しかし、言えばほむらは本当に傷ついてしまうと思った。
結局まどかとほむらはそれきり口を利かなかった。
お互いにその話をするのが怖くなったのである。
そうして黙っている間にも時間は過ぎていく。
とうとう、まどかはほむらと口を利かないまま対決の前日、つまりは、土曜になってしまった。
コンディションは良かった。
身体に調子の悪いところはない。
逆に今すぐに闘りたいぐらいである。
身体を動かしたい欲求があった。
しかし、それを我慢しなければならかった。
もし、それを我慢しなければへとへとになるまで運動することになる。
それでは勝てない。
だから、気を紛らわすために別のことをまどかは考えている。
最初に考えたのはほむらのことであった。
あれから、一言も話をしていないのは心残りであったが、譲るつもりもなかった。
そうである以上こちらから言えることは何もない。
だから、名残り惜しくもあえて何も話さなかった。
もうすでに引き返せないところまで来てしまったのだ、とも思っている。
今回の白夜との件だけではない。
自分の生き方はすでにそういうものになっている、という自覚がまどかにあった。
そもそも、この白夜との件についても怪しいものであった。
白夜の覚悟に報いたいという気持ちもあるが、根底にはもっと強い気持ちがある。
白夜に勝ちたい。
闘う理由はその気持ちだけで良いのではないか、とも思う。
確かに白夜を殺してしまうのは怖い。
さらに言うのなら、白夜に負けてしまうという恐怖もある。
その二つがまどかに重くのしかかっている。
しかし、それはそれで受け入れるべきものであった。
その怖いものを受け入れた上で闘うべきであるのだろう、とまどかは思った。
――ふふん。
まどかの口から笑みがこぼれた。
自嘲的な響きが混ざっている。
結局のところ闘うことを考えている。
そんな自分に呆れたのである。
これは重傷だ、と思っていると
「まどか」
声がかかった。
後ろを振り向くと、ほむらとさやかがいた。
気まずそうに俯いてるほむらであったが、まどかに眼を合わすと
「ごめんなさい」
絞り出すように言った。
「私、まどかが闘いたがっているの知ってた。でも、耐えられなかった。私のせいでまどかが辛い思いをしているようで…」
ほむらはこの時間軸でまどかに助けられたものだと思っている。
それはそれで良い。
しかし、それと引き換えに時間移動の影響でまどかの人生が変わってしまったものであることも知っている。
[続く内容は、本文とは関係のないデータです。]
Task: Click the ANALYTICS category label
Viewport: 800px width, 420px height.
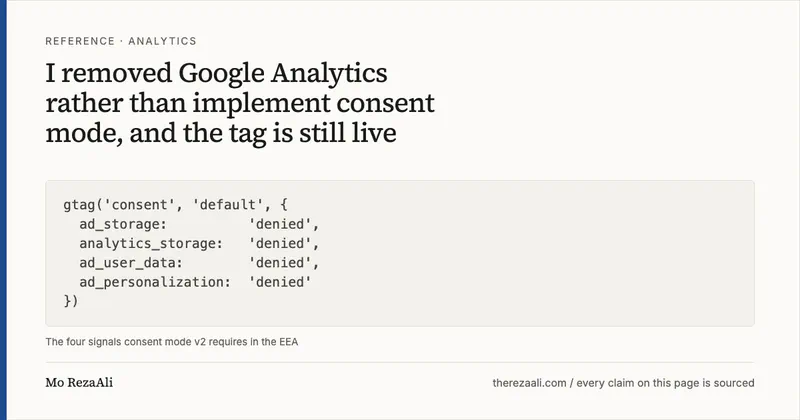Action: (162, 41)
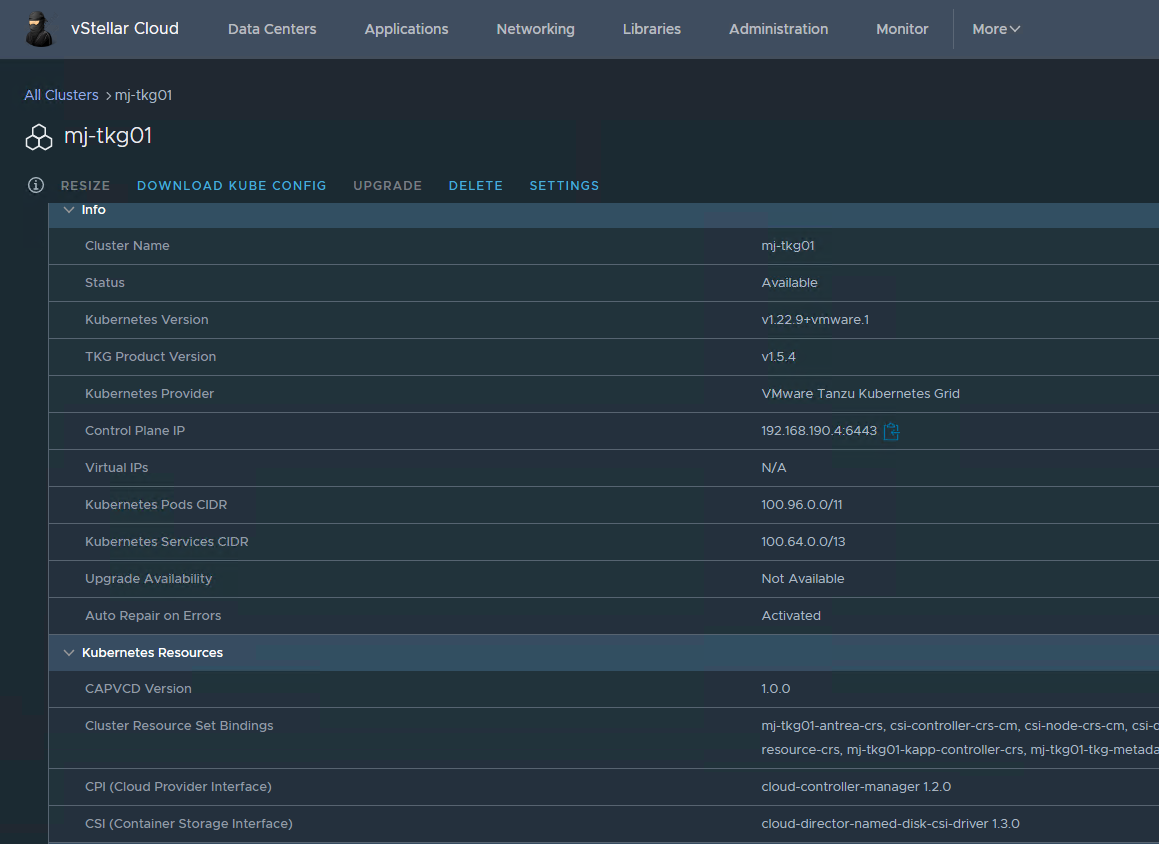Screen dimensions: 1159x844
Task: Open the Networking section
Action: point(535,29)
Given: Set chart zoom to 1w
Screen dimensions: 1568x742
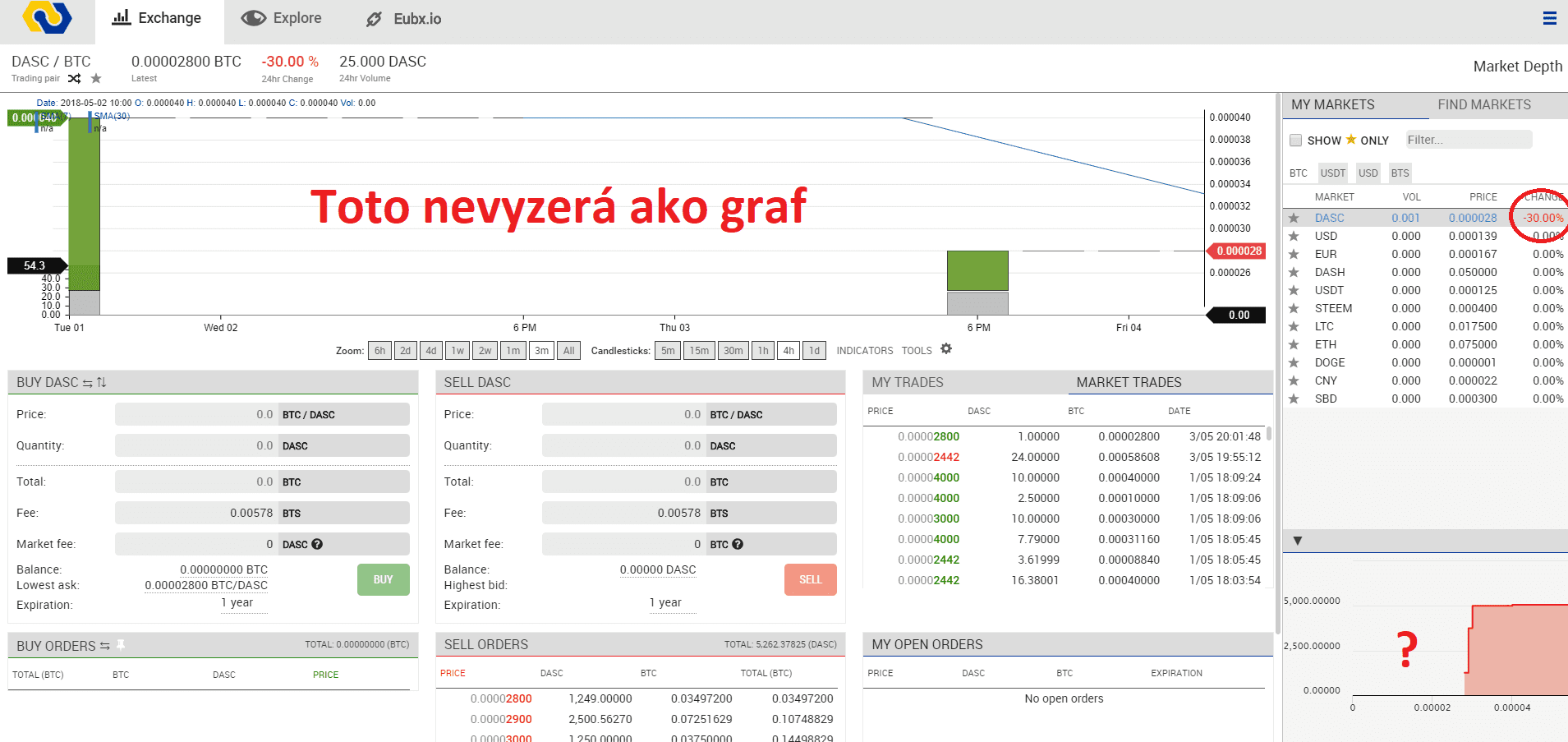Looking at the screenshot, I should click(458, 351).
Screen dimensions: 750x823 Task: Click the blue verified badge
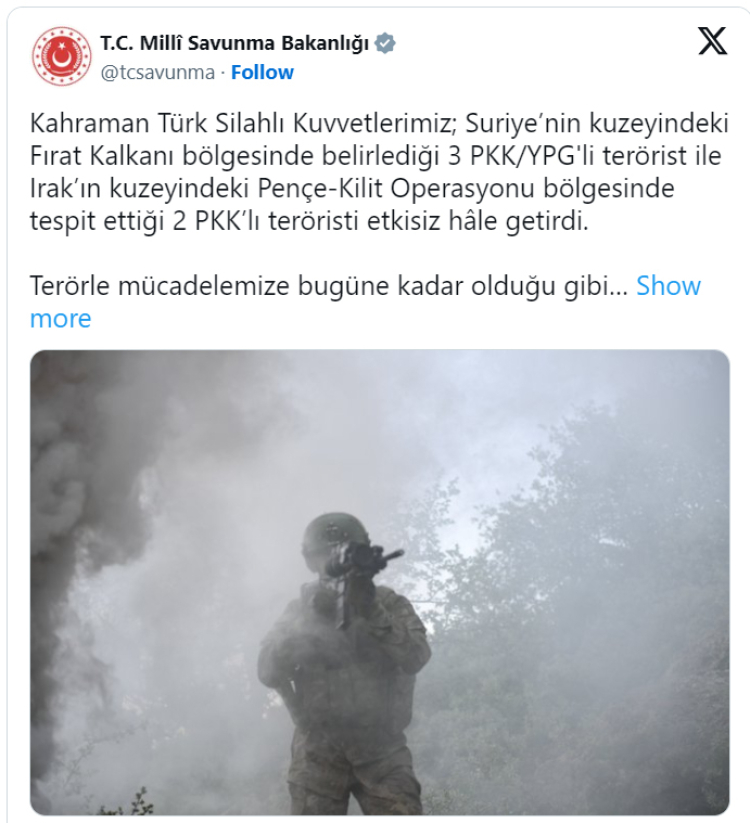385,44
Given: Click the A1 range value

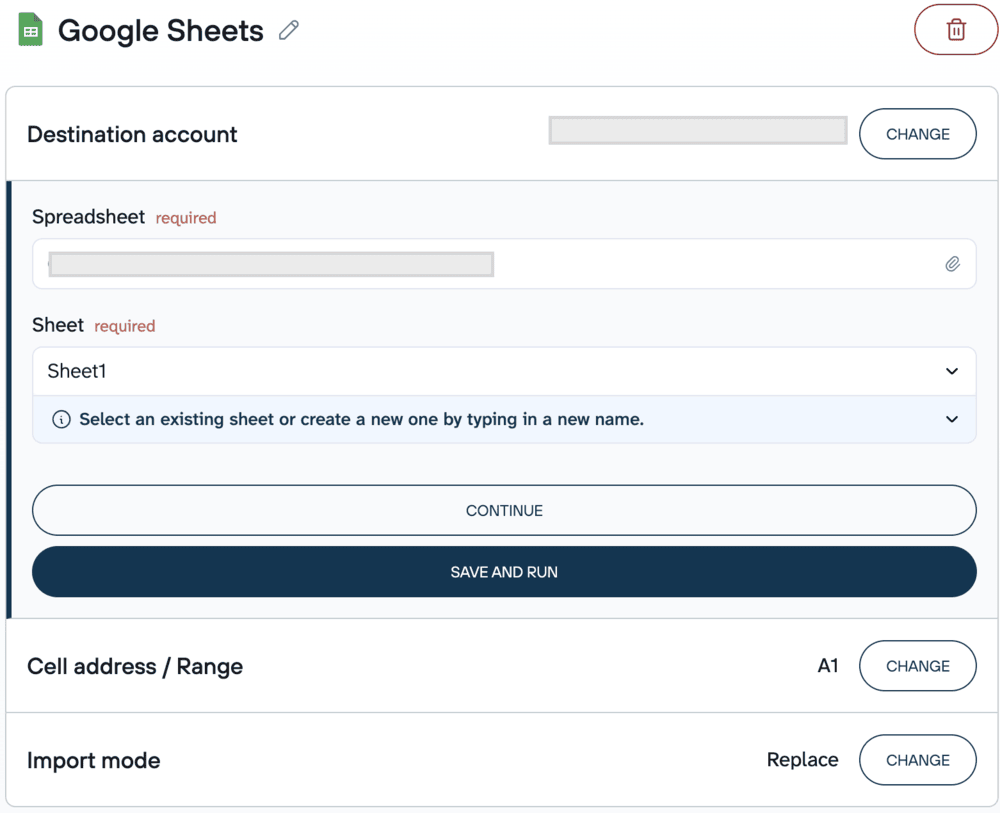Looking at the screenshot, I should [x=828, y=665].
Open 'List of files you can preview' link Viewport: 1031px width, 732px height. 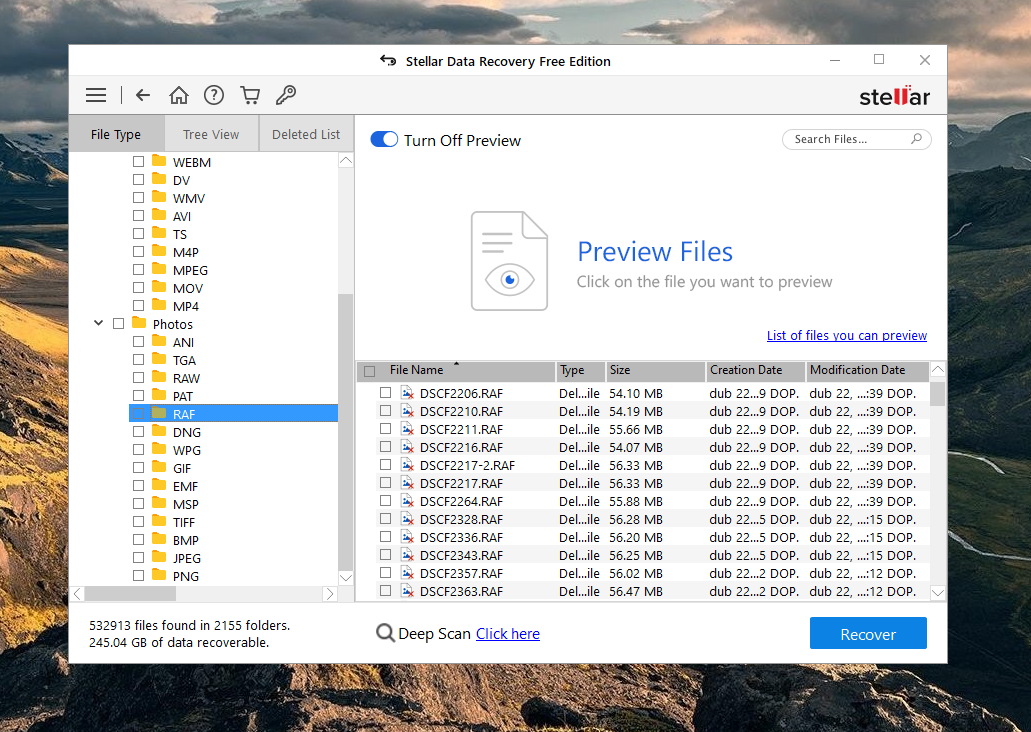[846, 335]
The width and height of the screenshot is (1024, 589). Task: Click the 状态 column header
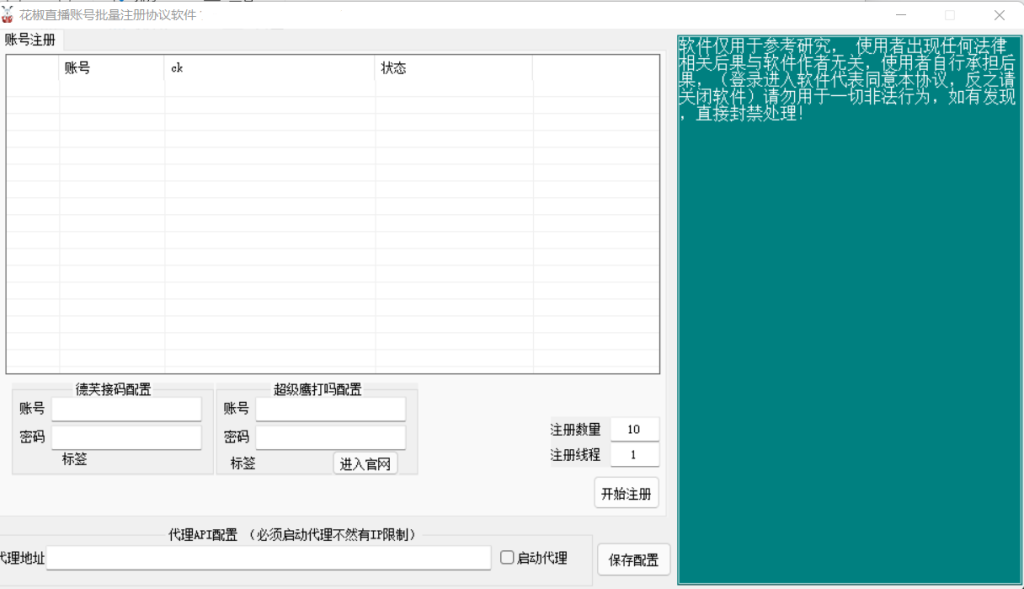click(453, 68)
ほむらは未だにそれを気にしているからこそ、それでまどかが辛い思いをすることに恐怖していたのであった。
「でも、そうじゃないんだよね。まどかは自分の意思でこの道を選んだんだよね」
そうでなければ、まどかは白夜と闘う意思は湧かなかっただろう。
例え、ほむらの時間移動の影響があったとしても結局のところ選んだのはまどかであった。
「だから、私も選ばなくちゃね。まどかをこれから支えていけるように…」
眼から涙を流しながらほむらは言った。
「勝ってね」
白夜と闘うまでのあと一日を耐えるのには、ほむらのその言葉だけで十分だった。
「来たか」
約束の日時に公園に行くと、白夜がいた。
まどかの後ろには、ほむら、さやか、恭介、マミ、杏子がいた。
「ギャラリーまで、来たんだ」
「問題はないはずだよ」
「確かに一人で来いと入ってないしね」
いてもいなくてもあまり関係ないことだし。
と、続けて無造作に腕を振った。
その何も無い空中に裂け目ができた。
その裂け目の向こうには、また別の風景が広がっているようであった。
それは草むららしきものであった。
そして、それと同時に半透明の膜が公園を包み込んだ。
「これで人払いは済んだ。私とまどかは邪魔が入らない異次元で闘う」
「待ちなさい。それでは、あなたが正々堂々と闘うか分からないわ」
そんなマミに対しても白夜の態度は変わらない。
「確かにそちらの言うとおりだけど、それだと私があまりにも不利だ。結界では君らに破られてしまうから。
だから、こちらである意味信用できるやつを見繕っておいたのよ」
「それはいったい誰?」
「僕だよ」
そこにどこからともなくキュゥべえが現れた。
「僕がまどかと白夜に付いて行って見届けるよ。まどかと白夜の試合は僕が君らの脳に映像として送るから、それでいいよね」
「キュゥべえが信用できるっていう根拠は?」
「僕にとってまどかが勝てばエネルギーの収集に都合がいいし、異次元の環境がまどかに有利か不利かを検分することもできる。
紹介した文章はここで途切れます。